Il peut encore compter sur du lisier provenant d’une autre ferme porcine plus loin, mais celle-ci a déjà des contrats avec d’autres agriculteurs et ne peut lui en fournir davantage, a-t-il précisé en entrevue avec La Terre, le 25 mai. Il a calculé que l’achat d’engrais chimique de remplacement lui coûterait environ 20 000 $ par année. Un montant qu’il pourrait difficilement débourser, puisque les marges de son élevage sont très serrées et qu’il doit même occuper un emploi à temps plein à l’extérieur de la ferme pour y arriver. 

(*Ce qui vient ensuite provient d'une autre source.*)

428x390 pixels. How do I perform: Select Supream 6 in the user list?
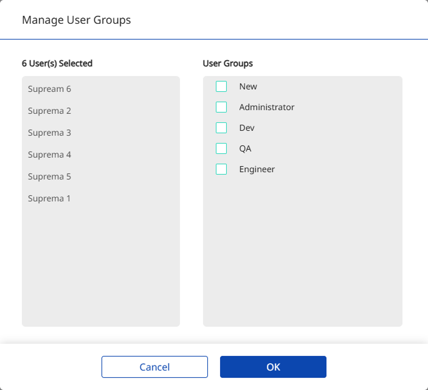coord(49,89)
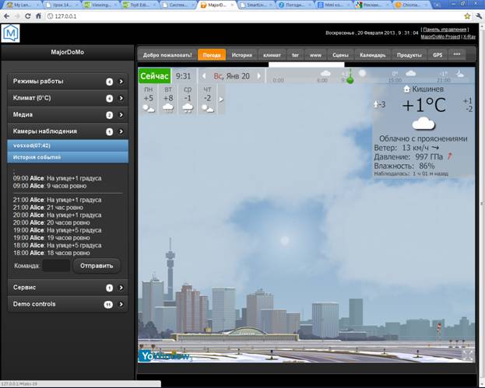Click the large cloud icon under +1°C
This screenshot has width=485, height=388.
423,124
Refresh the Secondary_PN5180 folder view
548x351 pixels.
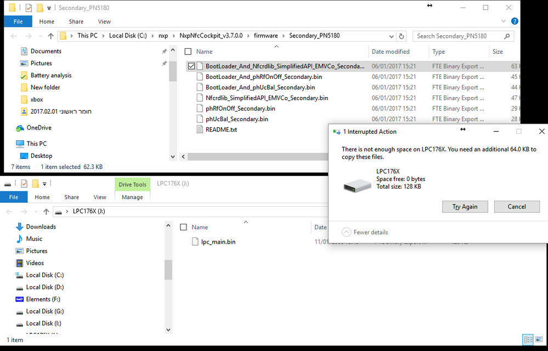(x=403, y=36)
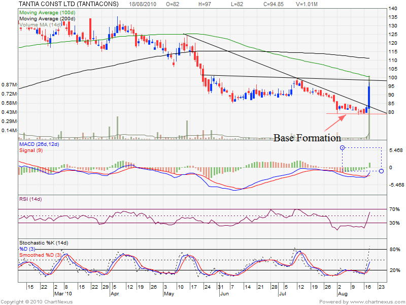Image resolution: width=406 pixels, height=305 pixels.
Task: Select the top-left circle handle of the dotted box
Action: click(342, 148)
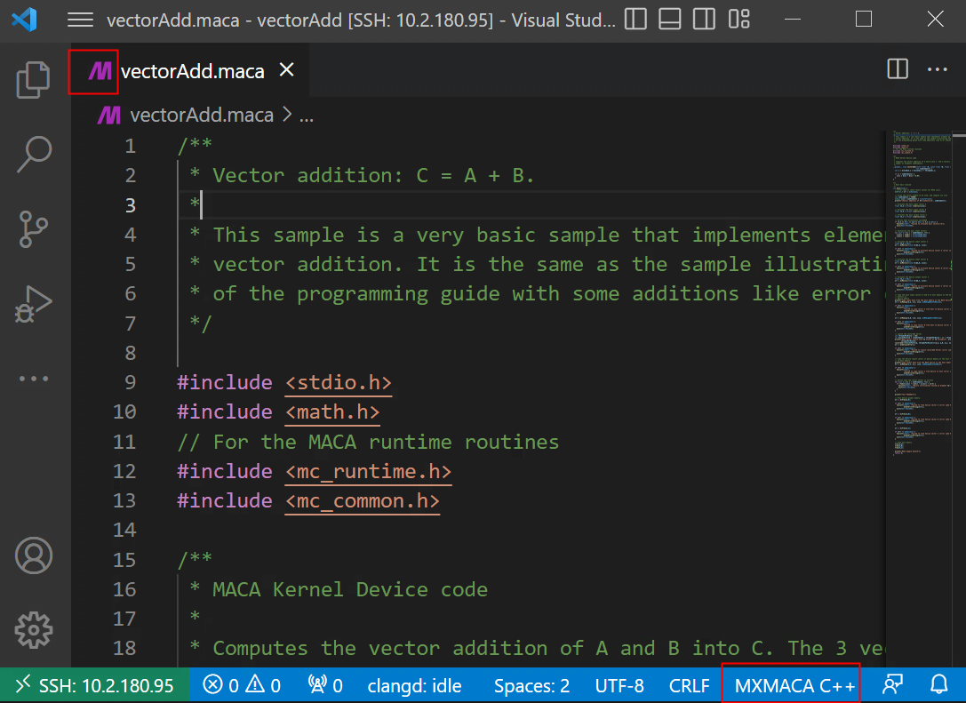Close the vectorAdd.maca tab
966x703 pixels.
[x=287, y=70]
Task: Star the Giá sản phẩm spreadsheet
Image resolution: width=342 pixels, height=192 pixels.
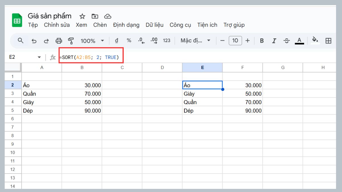Action: pos(82,16)
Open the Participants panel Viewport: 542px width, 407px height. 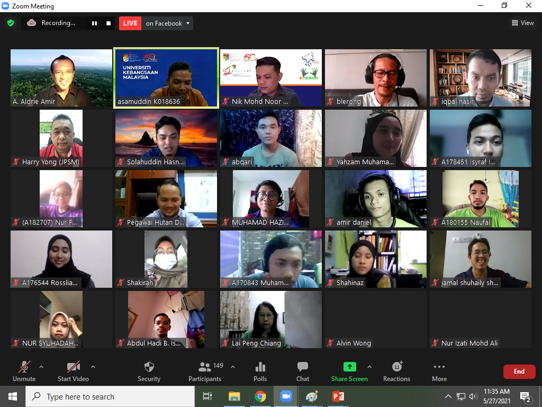(x=205, y=367)
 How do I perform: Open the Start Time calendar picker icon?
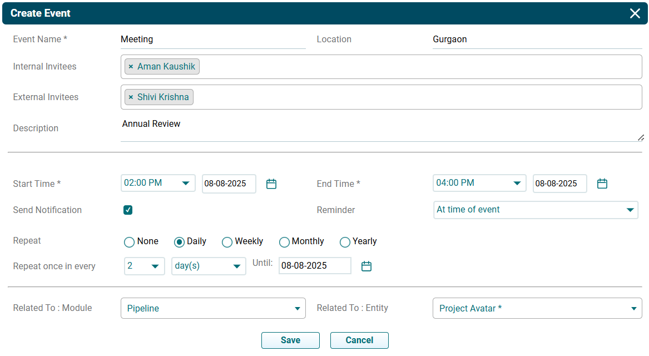pyautogui.click(x=271, y=184)
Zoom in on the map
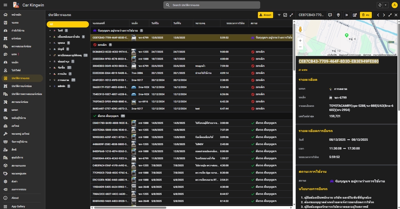400x209 pixels. 300,40
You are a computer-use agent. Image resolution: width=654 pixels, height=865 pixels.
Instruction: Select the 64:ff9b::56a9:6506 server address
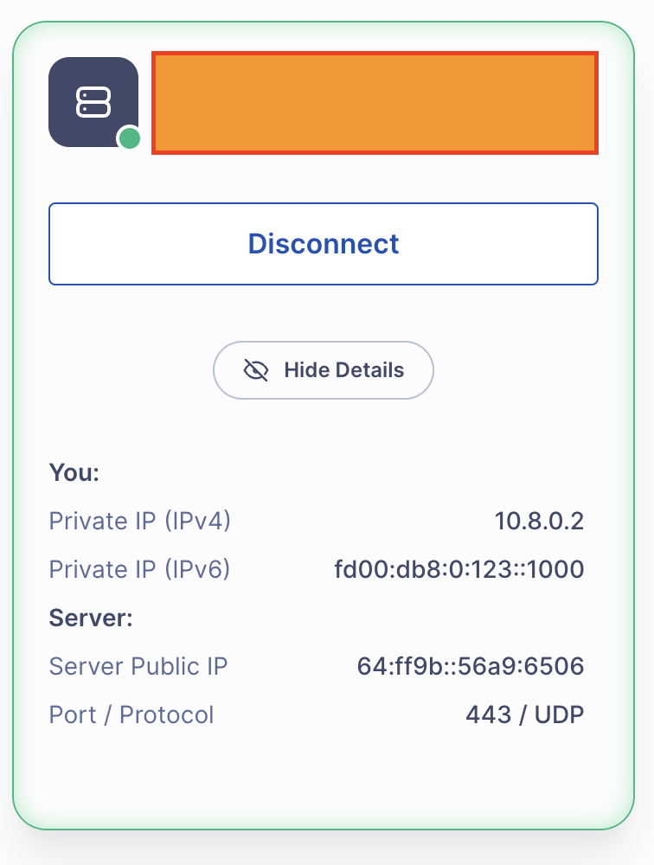pos(470,667)
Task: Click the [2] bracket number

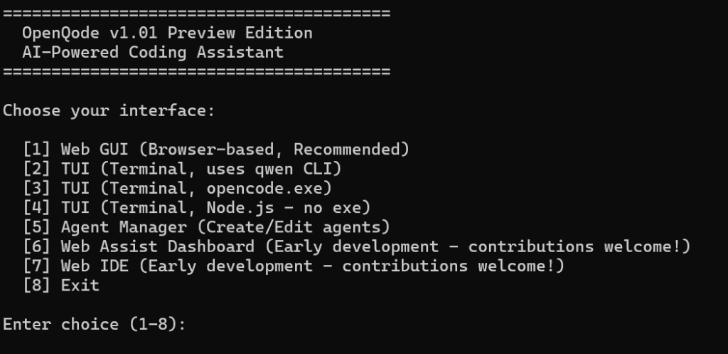Action: tap(36, 169)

Aidé par son agronome, il a décidé de se tourner vers la Ville de Québec, qui lui fournira des matières résiduelles fertilisantes (MRF) pour lesquelles il n’aura pas à payer le transport.

Sylvain Gauthier
Sylvain Gauthier

On a tout calculé et analysé, et on estime que c’est l’équivalent du fumier de vache. On va le tester sur une petite partie de nos champs, cette année.

Sylvain Gauthier

Le secteur de Charlevoix a été touché par cinq fermetures de fermes porcines dans les trois dernières années, rapportait dernièrement la Fédération de l’Union des producteurs agricoles de la Capitale-Nationale–Côte-Nord, qui évalue une perte de 30 % du cheptel porcin depuis 2020, comparativement à 9 % pour l’ensemble de la province. Le président de l’organisation régionale, Yves Laurencelle, attribue cette situation à la particularité des producteurs situés en régions périphériques, qui ont des coûts de production plus élevés que dans les régions centrales, alors que le manque à gagner serait mal couvert, selon lui, par les programmes d’assurances actuels.

Un cheptel bovin réduit de 30 %

Le travail reste aussi ardu du côté de l’élevage bovin de Sylvain Gauthier, qui a décidé de réduire son troupeau de 100 à 70 vaches, ce qui aura pour effet de faire passer la production de veaux de 200 à 145 têtes par année, soit une réduction de 30 %. « On y pensait, mais disons que le manque de lisier nous a convaincus de le faire plus vite », dit-il. 

Bien que les prix des veaux soient très bons actuellement, le producteur estime qu’il aurait fallu grossir davantage le troupeau pour en retirer un meilleur profit, « avec tous les investissements supplémentaires que cela implique, pour la machinerie, les employés supplémentaires », énumère-t-il. 

N’ayant pas de relève, ses oncles et lui ont donc opté pour cette stratégie de réduction de troupeau, qui ne devrait pas affecter la rentabilité de l’élevage, calcule Sylvain Gauthier « J’ai quatre enfants, mais ils nous voient travailler 40 heures par semaine à l’extérieur et 60 heures à ferme, alors ils n’ont pas envie de continuer. Nous, on le fait par passion, parce que c’est une ferme de cinquième génération, qu’on a réussi à développer une bonne génétique et que ça nous tient à cœur de poursuivre les activités. Mais disons que notre avenir est incertain », constate-t-il.